Где, где вы, былые обочины моей жизни, на которых постоянно что-нибудь возникало: обглоданные зайцами кусточки, обсопливленные улитками листья травы, в глубине которой скулили на своих одесских скрипочках кузнечики-цикады; где, где живущие на корточках истуканистые лягушки, где черви, мошки, полиэтиленовые мешочки и баночки, и прочие «запчасти» цивилизованного мира; где милые сердцу пташки, напористо и жизнерадостно выстреливающие из себя результаты пищеварения? Нету их, прежних обочин. Изжили себя. Анахронизм. Все, все теперь в едином порыве, в едином потоке: птицы, звери, черви, божии коровки, жабы и крабы — все они движутся отныне сообща, как бы слившись в сплошной глобального назначения организм. И вот оно, чудо: никто в этом порыве, в этом потоке не мешал Друг другу осваивать путь. Случалось, чья-нибудь масштабная, тяжкая конечность наступала на менее значительное существо, однако ничего убийственного не происходило, так как все мало-мальски убийственное произошло прежде.
И все-таки ярче прочего запечатлелась в моей памяти вышеупомянутая торжественность шествия, особенно в его завершающей стадии.
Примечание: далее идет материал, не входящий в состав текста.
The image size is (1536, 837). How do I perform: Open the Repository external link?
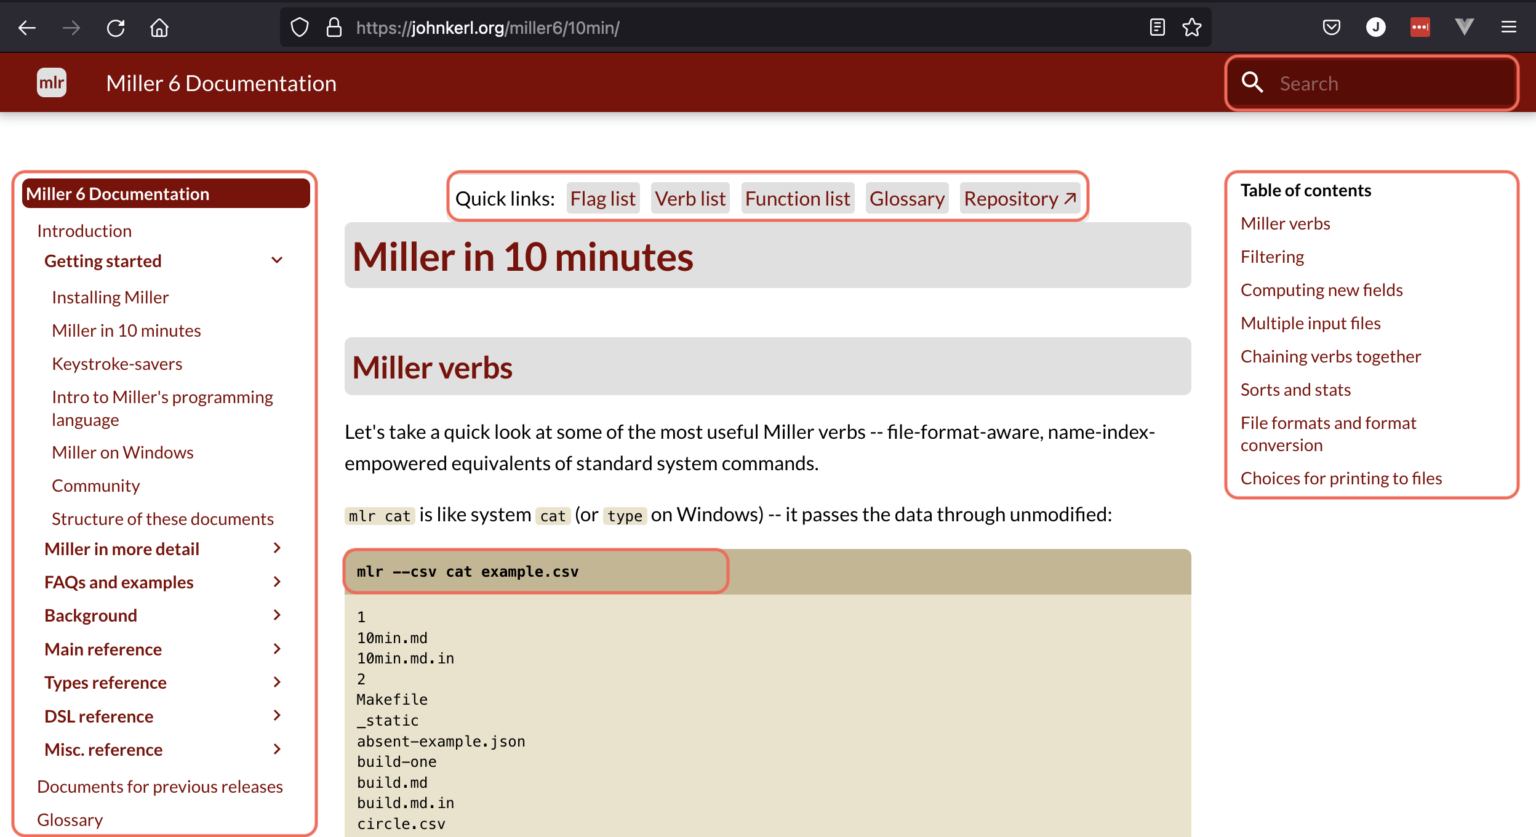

Нельзя сказать, чтобы люди, другие твари как-то подтянулись, приосанились, напустили на себя излишнего достоинства, соответствующего моменту, — напротив: все живое как бы полностью раскрепостилось, предстало стихийнее и одновременно возвышеннее. То ли сказывалось приближение к горным вершинам, то ли срабатывала чья-то запрограммированность? Не могу знать, ибо всего лишь вспоминаю, то есть как бы блуждаю в потемках опустевшего театра, где еще недавно шумело действо, автор которого неизвестен. Во всяком случае мне.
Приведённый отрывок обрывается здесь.